Over the next four years, DNV GL will provide a combination of third-party testing facilities and analysis methodologies to enable objective and transparent evaluation of existing ARPA-E grid-storage innovations.

DNV GL has announced plans to support the US government agency ARPA-E (Advanced Research Projects Agency-Energy) to validate the performance of ARPA-E funded grid-storage and distributed energy (micro-grid) technologies over the next four years.1 Together with its partners NY-BEST, Group NIRE and CAR Technologies, DNV GL will provide a combination of third-party testing facilities, innovative testing and analysis methodologies and expert oversight to enable objective and transparent evaluation of existing ARPA-E grid-storage technologies through a program called Cycling Hardware to Analyse and Ready Grid-Scale Electricity Storage (CHARGES).

Under the terms of the agreement, DNV GL will perform laboratory testing at the DNV GL BEST Test and Commercialization Center in Rochester, New York. (DNV GL manages this lab in a partnership with NY-BEST.) The storage technologies will be field tested in Group NIRE’s extensive micro-grid which includes wind turbines connected to the local distribution grid. In addition to testing, DNV GL will harness its Microgrid Optimiser (MGO) tool to model storage performance, bringing together modeling and testing under one program.

Through CHARGES, ARPA-E project teams working on grid-storage innovations will have a way to evaluate their technologies in both controlled environments and under realistic grid operating conditions early in their development cycle. Furthermore, this testing and validation will provide grid operators and utilities with reliable information about the performance characteristics, operating requirements, and life expectancy of emerging technologies.

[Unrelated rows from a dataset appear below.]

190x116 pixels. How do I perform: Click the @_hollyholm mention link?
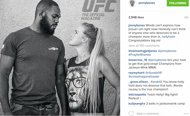pyautogui.click(x=166, y=37)
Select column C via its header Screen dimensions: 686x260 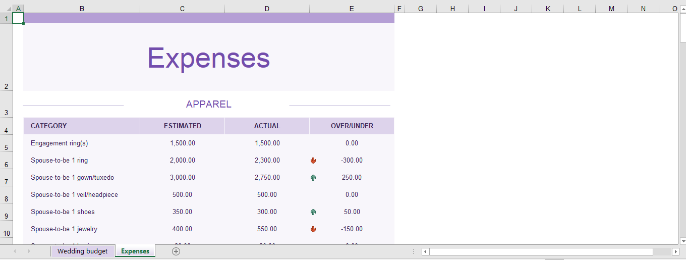182,9
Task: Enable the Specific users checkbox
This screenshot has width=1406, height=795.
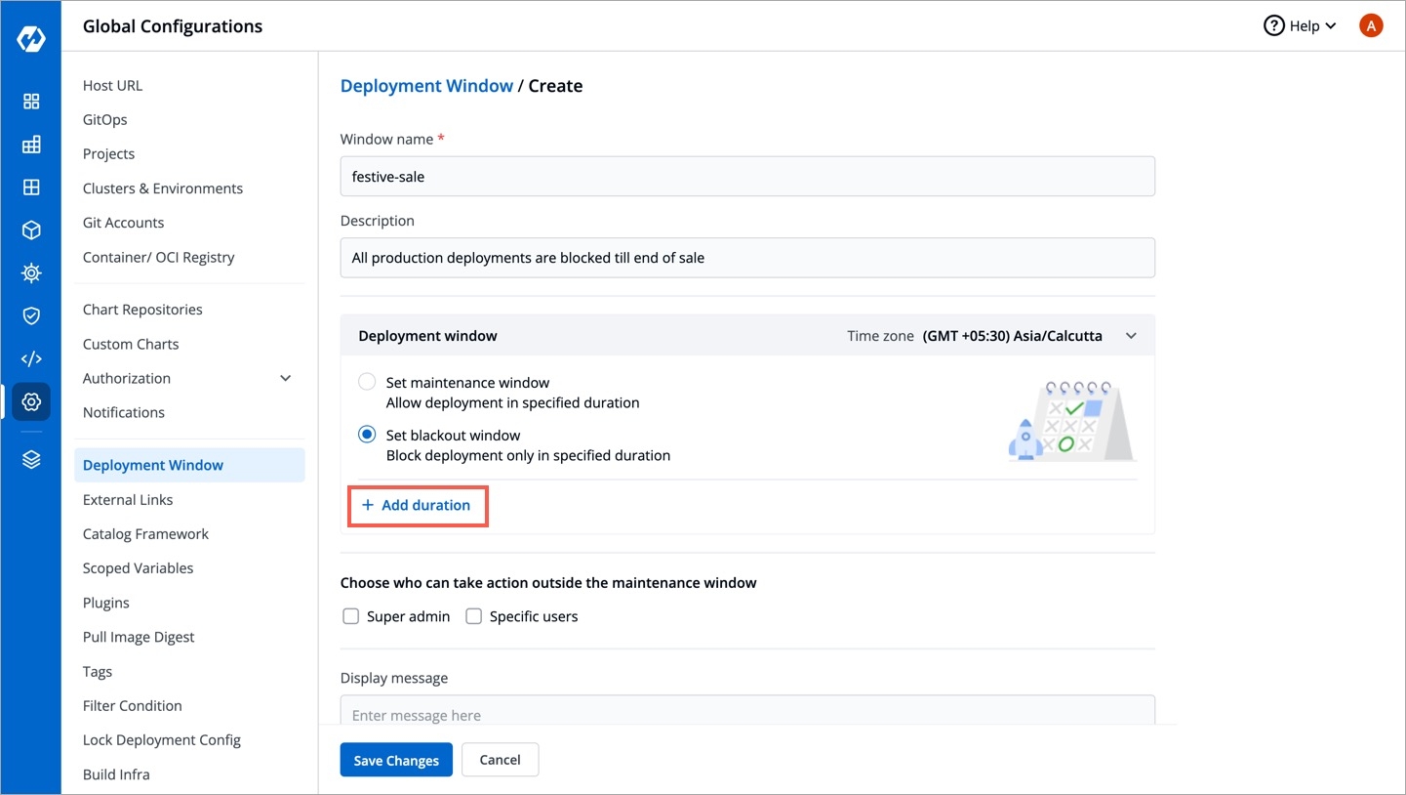Action: pyautogui.click(x=474, y=616)
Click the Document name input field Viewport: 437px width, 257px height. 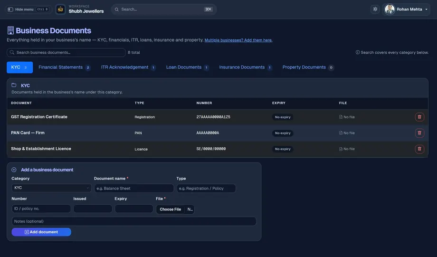(x=134, y=189)
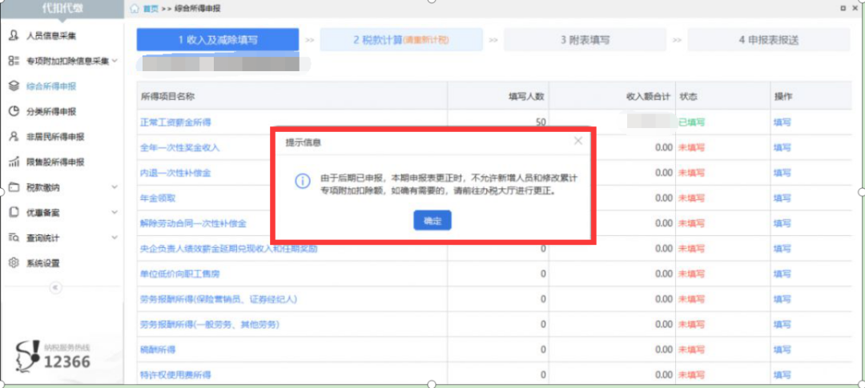This screenshot has height=388, width=865.
Task: Open step 3 附表填写 tab
Action: 585,40
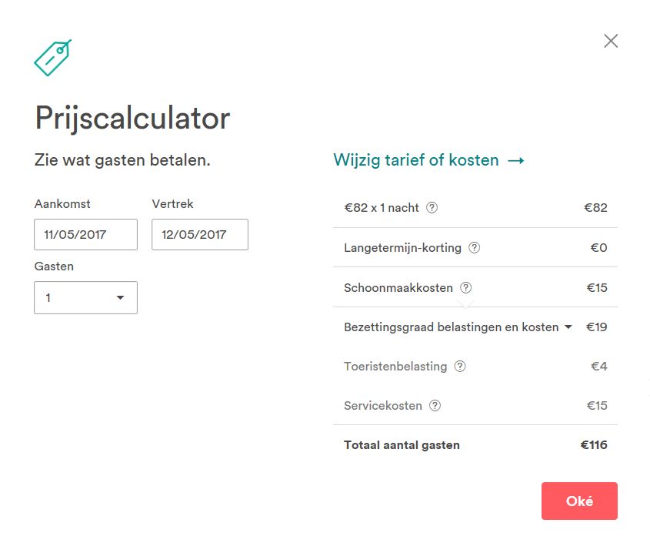The width and height of the screenshot is (650, 553).
Task: Click the Aankomst date field
Action: (85, 235)
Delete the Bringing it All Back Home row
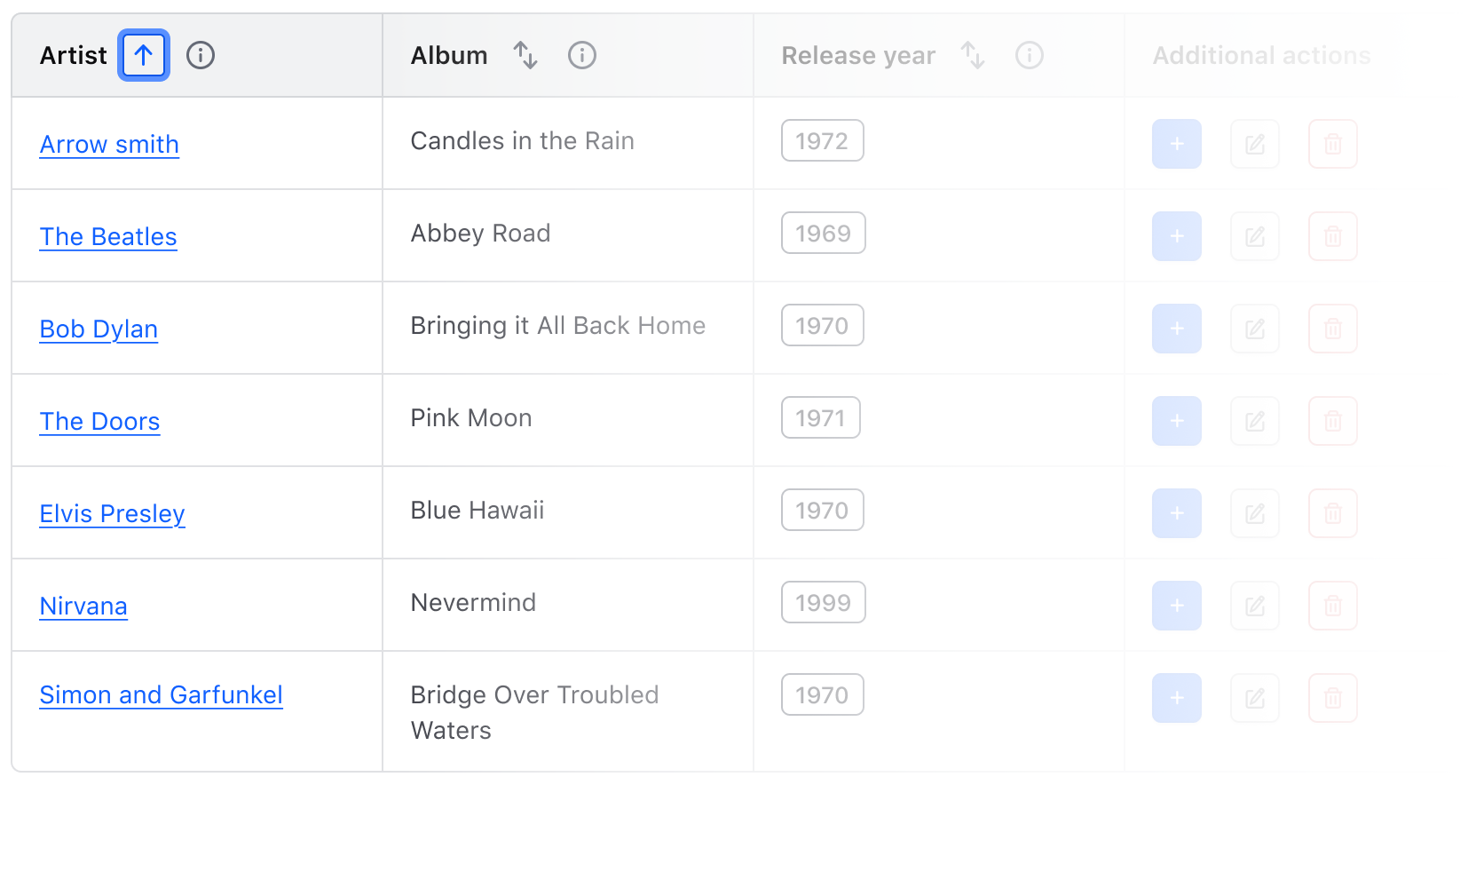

“Through this project, ARPA-E is changing what’s possible in grid-storage and working to make the secure, reliable grid of the future a reality,” said Davion Hill, DNV GL’s project manager. The project will have a commercialisation advisory board comprising NAATBatt International, NY-BEST, NYSERDA (New York State Energy Research and Development Authority), Con Edison and South Plains Electric Cooperative.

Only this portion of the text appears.